Quand Dieu promet, il faut attendre

L’une des difficultés majeures de notre époque est l’impatience.Tout doit être visible, rapide, vérifiable.

Appliquée à l’histoire, et plus encore à la promesse divine, cette impatience devient une source permanente de confusion.

Dans la Bible, la promesse n’est presque jamais suivie d’un accomplissement immédiat.

Au contraire : l’attente en est une composante essentielle.

La promesse n’est pas un calendrier

Lorsqu’une promesse est donnée, l’esprit moderne cherche aussitôt :

  • une date,
  • une trajectoire claire,
  • un résultat identifiable.

Or la promesse biblique fonctionne autrement.

Elle met l’histoire en mouvement, mais refuse d’en fermer le rythme.

Abraham reçoit une promesse qu’il ne verra presque pas.

Moïse conduit un peuple sans entrer dans la terre.

David reçoit une dynastie qui se fracture.L’attente n’est pas un échec du processus.

Elle en est la structure.

Pourquoi l’attente est nécessaire

Si l’accomplissement était immédiat :

  • la promesse deviendrait un fait,
  • le fait deviendrait une possession,
  • la possession abolirait la responsabilité.

L’attente empêche la confiscation de la promesse par une génération.

Elle oblige à transmettre, à tenir, à continuer sans preuve finale.

La promesse engage davantage qu’elle ne rassure.

Attente et responsabilité

Attendre ne signifie pas passivité.

Dans la Bible, l’attente est toujours habitée :

  • par des décisions,
  • par des erreurs possibles,
  • par des choix lourds de conséquences.

C’est précisément parce que l’accomplissement n’est pas visible que la responsabilité humaine demeure entière.

Un monde où la promesse serait immédiatement lisible serait un monde sans véritable éthique.

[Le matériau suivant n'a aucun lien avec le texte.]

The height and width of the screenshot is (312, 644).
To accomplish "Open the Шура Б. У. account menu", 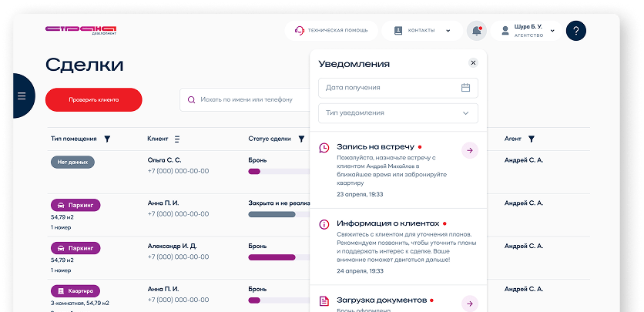I will click(528, 31).
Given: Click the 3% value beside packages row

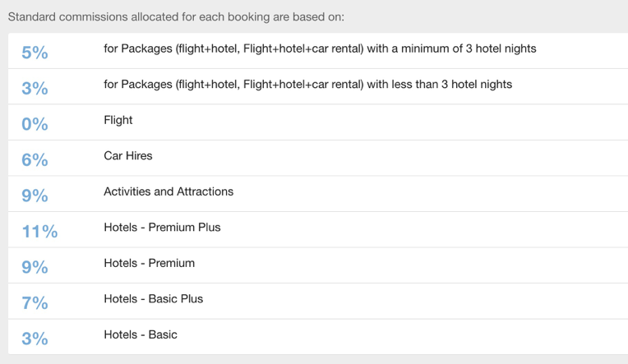Looking at the screenshot, I should [35, 88].
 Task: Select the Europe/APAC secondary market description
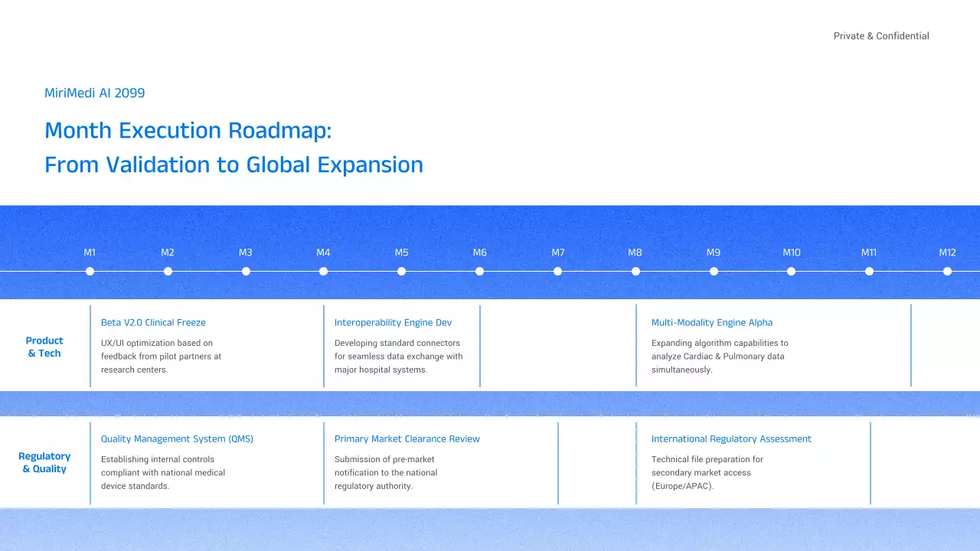[707, 473]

Tout y serait justifié à l’avance.

Le retour moderne face à l’attente

Depuis 1948, le retour du peuple juif sur sa terre est une réalité historique incontestable.

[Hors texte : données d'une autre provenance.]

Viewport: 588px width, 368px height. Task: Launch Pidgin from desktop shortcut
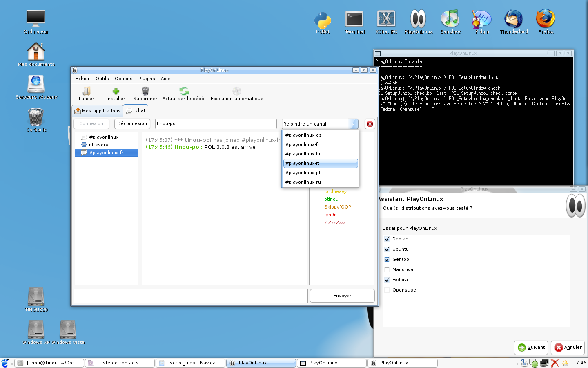pyautogui.click(x=482, y=19)
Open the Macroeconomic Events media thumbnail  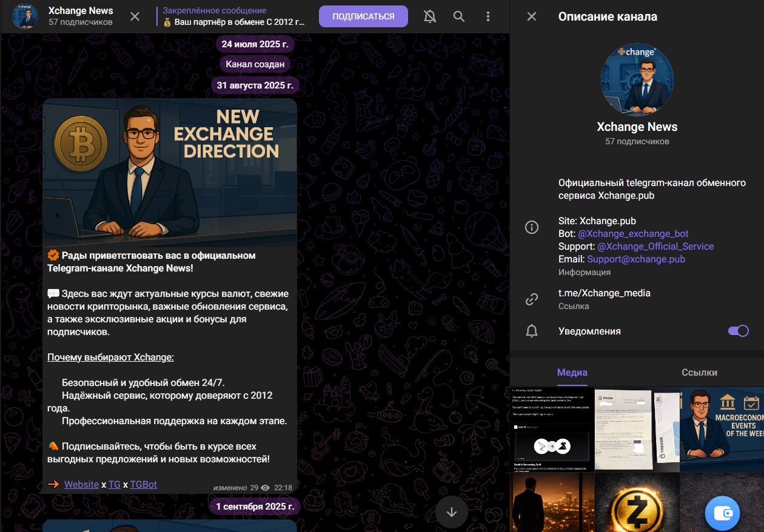(x=722, y=430)
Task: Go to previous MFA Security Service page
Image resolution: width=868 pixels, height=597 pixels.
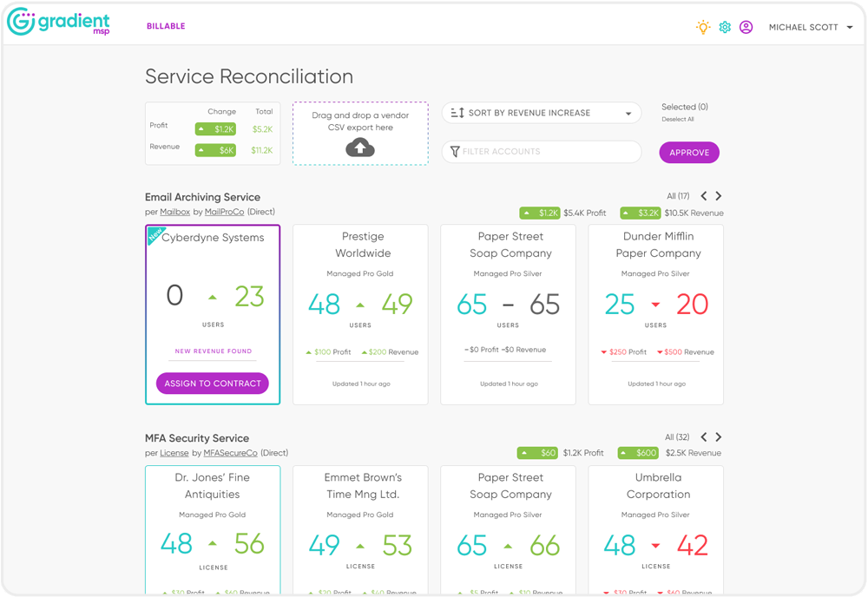Action: click(x=704, y=437)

Mais ce retour n’est accompagné ni d’une révélation nouvelle, ni d’une synthèse donnée d’avance.

Il est donc tentant de vouloir conclure trop vite :

  • soit en proclamant l’accomplissement final,
  • soit en réduisant l’événement à une simple séquence politique.

Ces deux réactions traduisent la même difficulté à supporter l’attente.

Or le temps long n’a pas disparu.Il s’est déplacé.

Une promesse qui oblige à tenir

Attendre, dans ce contexte, ne signifie pas espérer passivement une résolution miraculeuse.

Cela signifie tenir le réel sans le refermer,agir sans garantie,décider sans certitude finale.

C’est une position inconfortable.Mais elle est profondément biblique.

Ne pas conclure trop tôt

L’histoire n’est pas encore lisible dans son ensemble.

Et peut-être ne doit-elle jamais l’être pour ceux qui la vivent.

La promesse n’est pas là pour expliquer le présent.Elle est là pour empêcher le renoncement.

Attendre, ce n’est pas suspendre l’histoire.

C’est accepter qu’elle ne nous appartienne pas.

Note de lecture

Cet article s’inscrit dans le chantier« Israël entre promesse et réel »,publié sur Israël Réel.

Il ne propose ni conclusion, ni chronologie, ni interprétation finale.Il cherche à tenir la promesse sans l’abolir par l’impatience.